### [Provided text]
__________
PAHO says Zika virus outbreak continues a year after global emergency
WASHINGTON, United States (CMC) — The Pan American Health Organisation (PAHO) says experts are still grappling to understand the mosquito borne Zika virus even as the world marks one year since a global Public Health Emergency was declared due to the rapid spread of the virus from Brazil to 75 other countries, including most in the Caribbean and Latin America.
PAHO says experts are exploring ways to improve the response to outbreaks, including research on integrated management of the mosquitos that transmit the disease. According to PAHO’s latest update, 48 countries and territories in the Americas have confirmed transmission of Zika virus disease through mosquitoes since 2015 and five countries in the Americas have reported sexually transmitted Zika cases. To date 200,000 cases have been confirmed, more than half from Brazil, were 2,618 children born with confirmed congenital syndrome associated with Zika virus infection. Globally, the risk assessment of Zika has not changed, and the virus continues to spread geographically to areas where competent vectors are present, PAHO said. “Although a decline in cases of Zika infection has been reported in some countries, or in some parts of countries, vigilance needs to remain high,” the latest WHO assessment notes. Dr Sylvain Aldighieri, PAHO’s Incident Manager for Zika, said that, when clusters of babies with microcephaly and cases of Guillain-Barré syndrome were reported at the same time and place as Zika virus outbreaks during the last months of 2015, PAHO published a series of alerts starting in December 2015. “After PAHO mounted a robust regional response to the outbreak, a turning point came in January 2016 as research provided the first evidence regarding the link between Zika and microcephaly in babies born in Northeast Brazil,” he said. Globally, the risk assessment of Zika has not changed, and the virus continues to spread geographically to areas where competent vectors are present, PAHO said. PAHO said this led to the World Health Organization (WHO) declaration of a Public Health Emergency of International Concern (PHEIC) on February 1, 2016, adding that Zika spread rapidly not only through the Americas but also to other regions.
__________
### [Data shown]
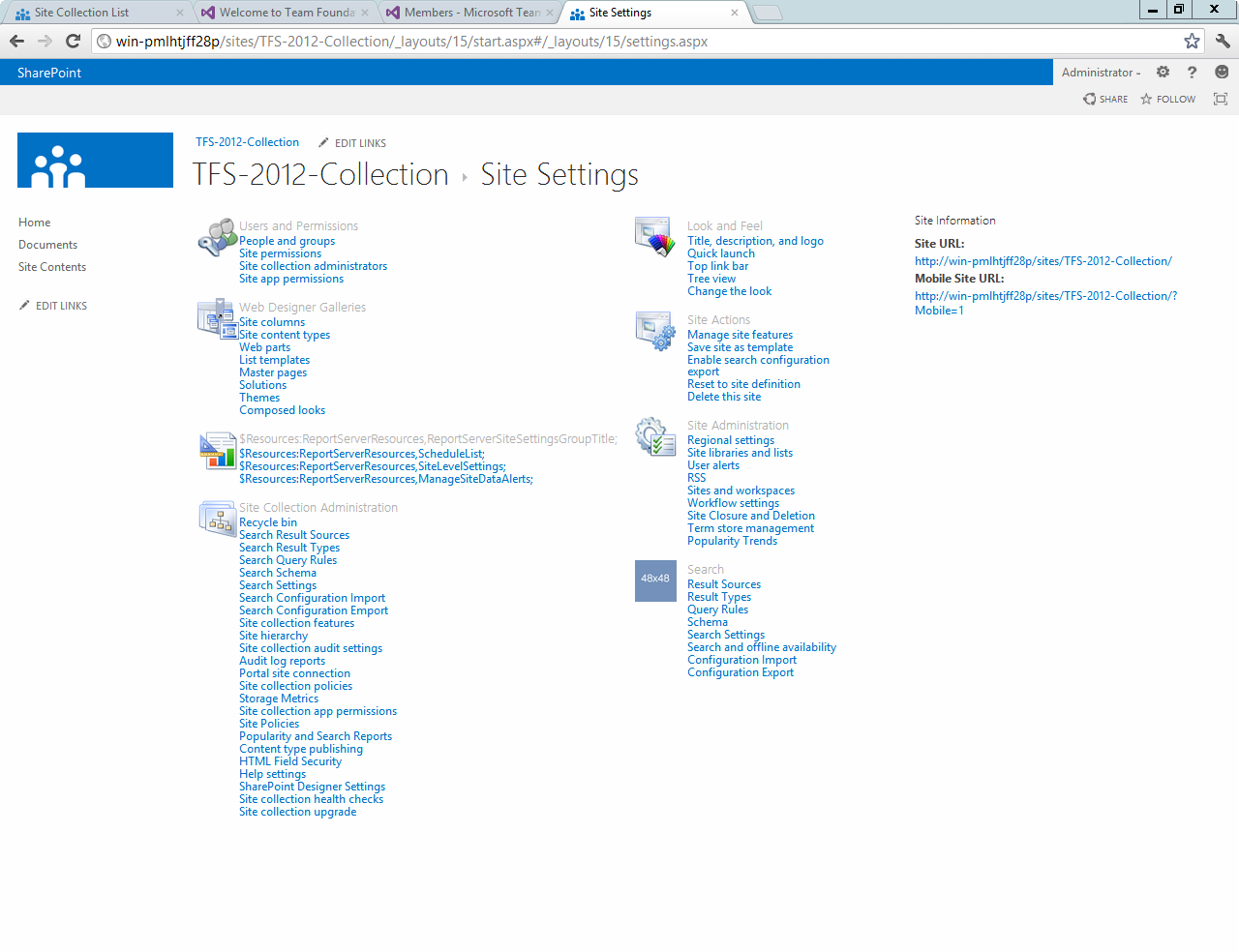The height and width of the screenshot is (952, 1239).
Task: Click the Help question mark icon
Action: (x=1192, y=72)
__________
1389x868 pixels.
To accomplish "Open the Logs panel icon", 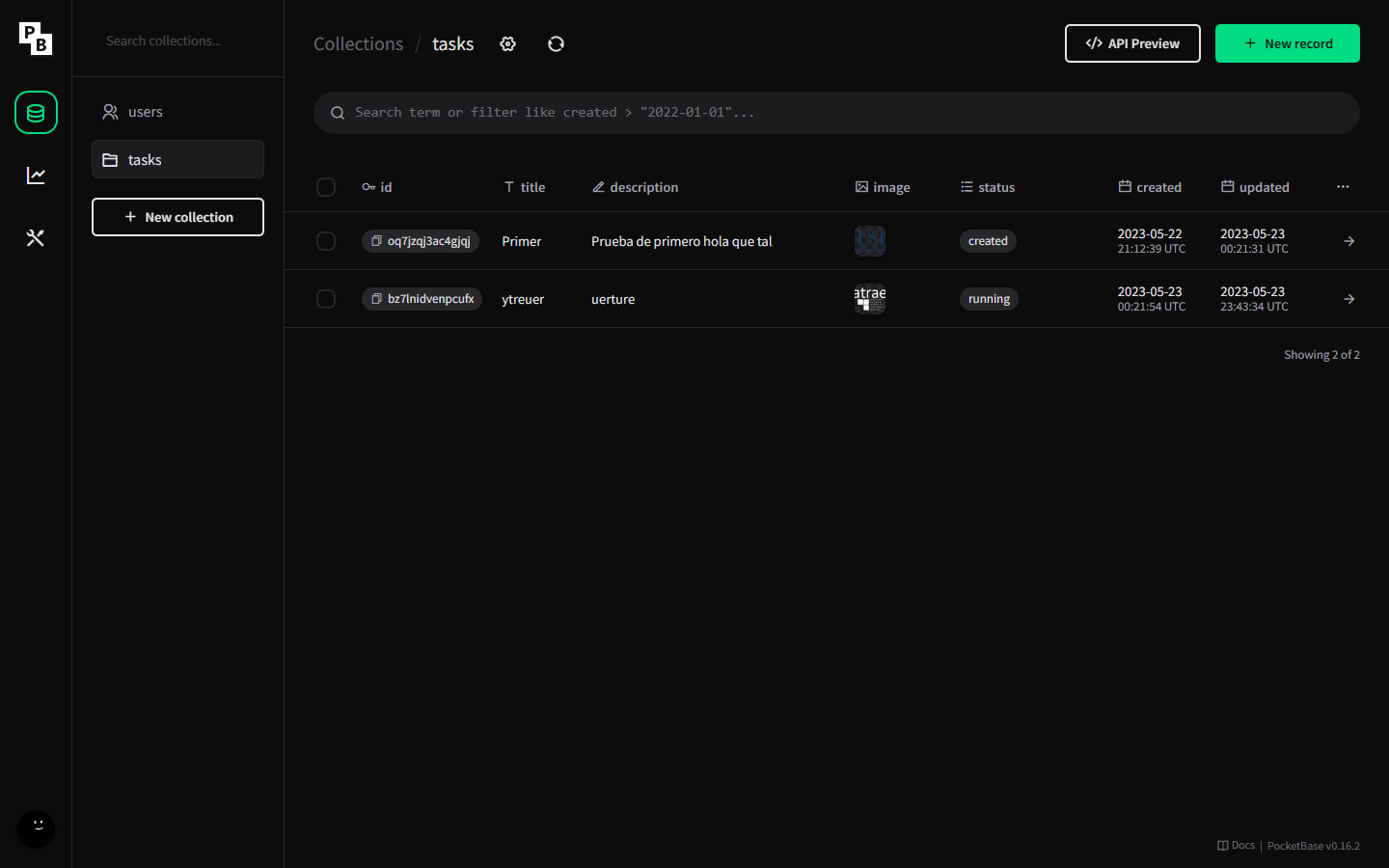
__________
### [Directions]
Answer these questions from the Zika article:
(a) How many countries and territories in the Americas have confirmed Zika transmission through mosquitoes since 2015?
(b) In what month and year did PAHO begin publishing its series of alerts?
(c) On what date did the WHO declare a Public Health Emergency of International Concern?
The material has no connection to the Zika text.

### [Result of the exercise]
(a) 48
(b) December 2015
(c) February 1, 2016